A block of records
════════
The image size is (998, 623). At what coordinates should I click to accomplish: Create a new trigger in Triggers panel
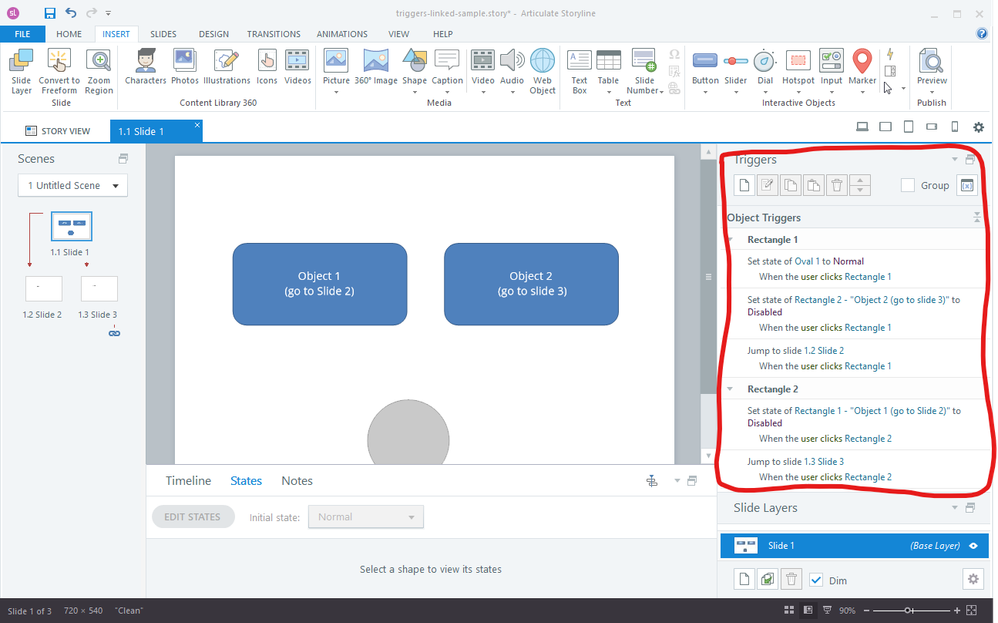pos(743,185)
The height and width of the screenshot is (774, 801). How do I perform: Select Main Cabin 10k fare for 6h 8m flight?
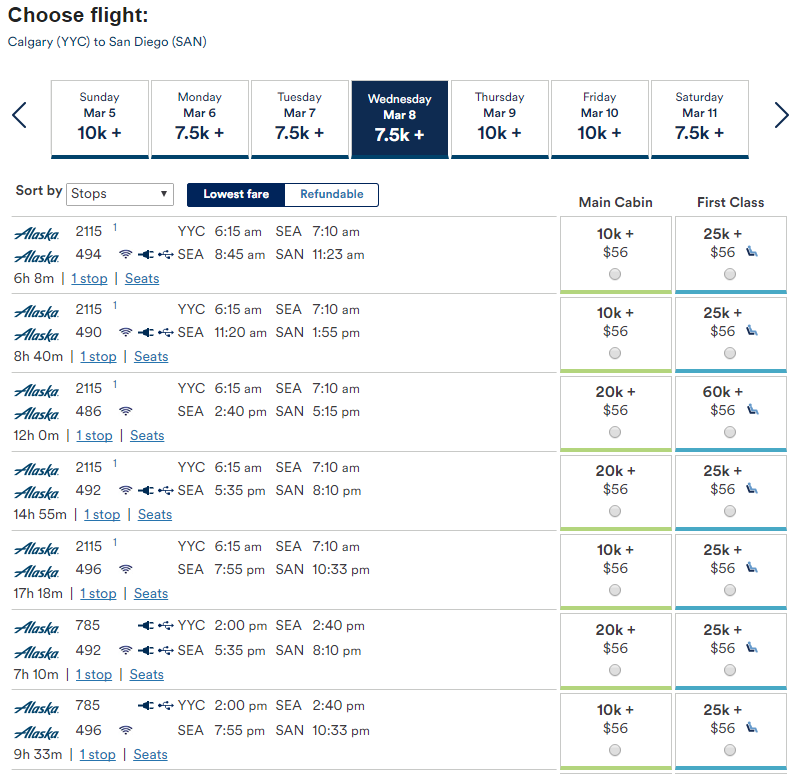pos(615,274)
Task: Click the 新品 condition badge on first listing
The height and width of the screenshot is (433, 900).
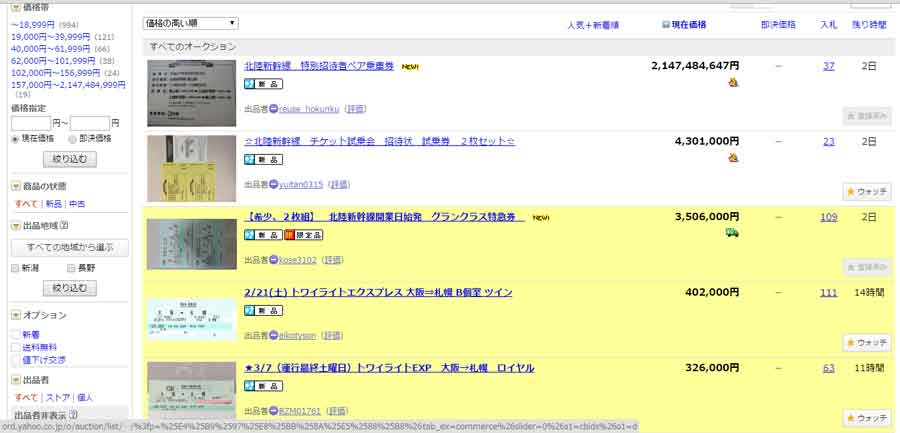Action: pos(264,84)
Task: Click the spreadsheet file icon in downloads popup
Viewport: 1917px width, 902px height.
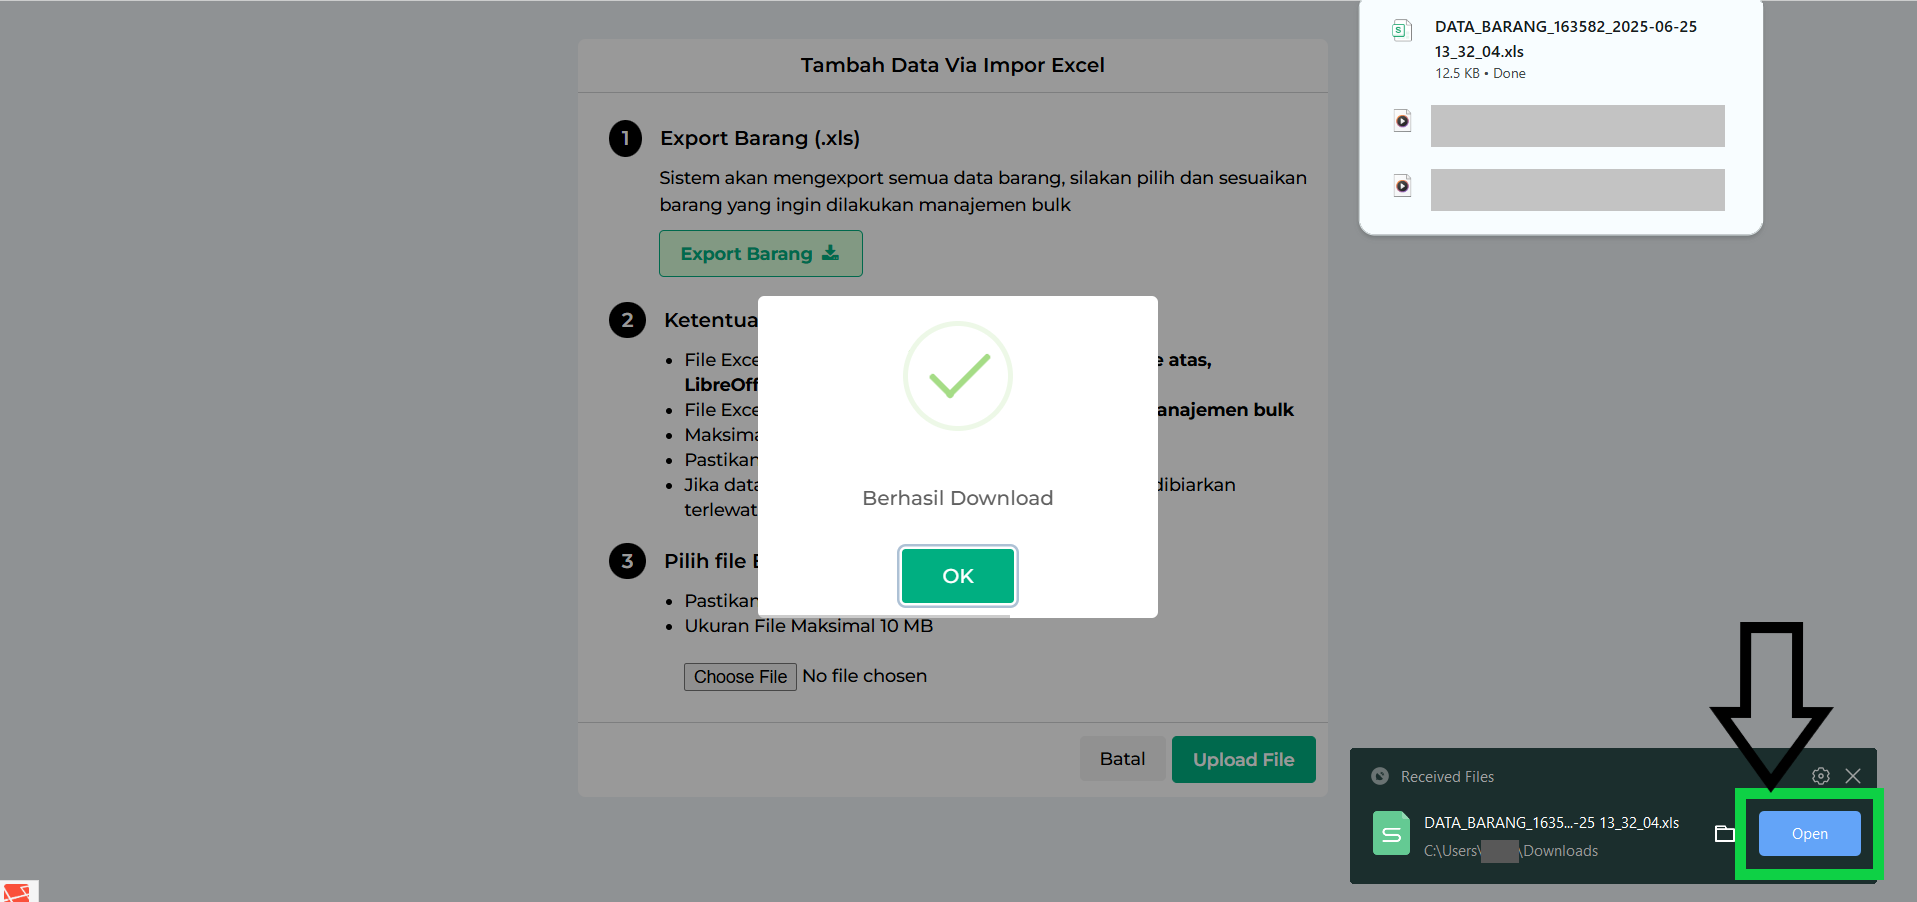Action: tap(1402, 31)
════════
WHAT YOU NEED TO DO
Rewrite the records above as a Markdown table with the columns "Row" and "Record text," numbering each line and omitting blank lines. Leave the pictures out.

EXERCISE ANSWER
| Row | Record text |
|---|---|
| 1 | The image size is (998, 623). At what coordinates should I click to accomplish: Create a new trigger in Triggers panel |
| 2 | pos(743,185) |
| 3 | The height and width of the screenshot is (774, 801). How do I perform: Select Main Cabin 10k fare for 6h 8m flight? |
| 4 | pos(615,274) |
| 5 | Task: Click the 新品 condition badge on first listing |
| 6 | The height and width of the screenshot is (433, 900). |
| 7 | Action: pos(264,84) |
| 8 | Task: Click the spreadsheet file icon in downloads popup |
| 9 | Viewport: 1917px width, 902px height. |
| 10 | Action: tap(1402, 31) |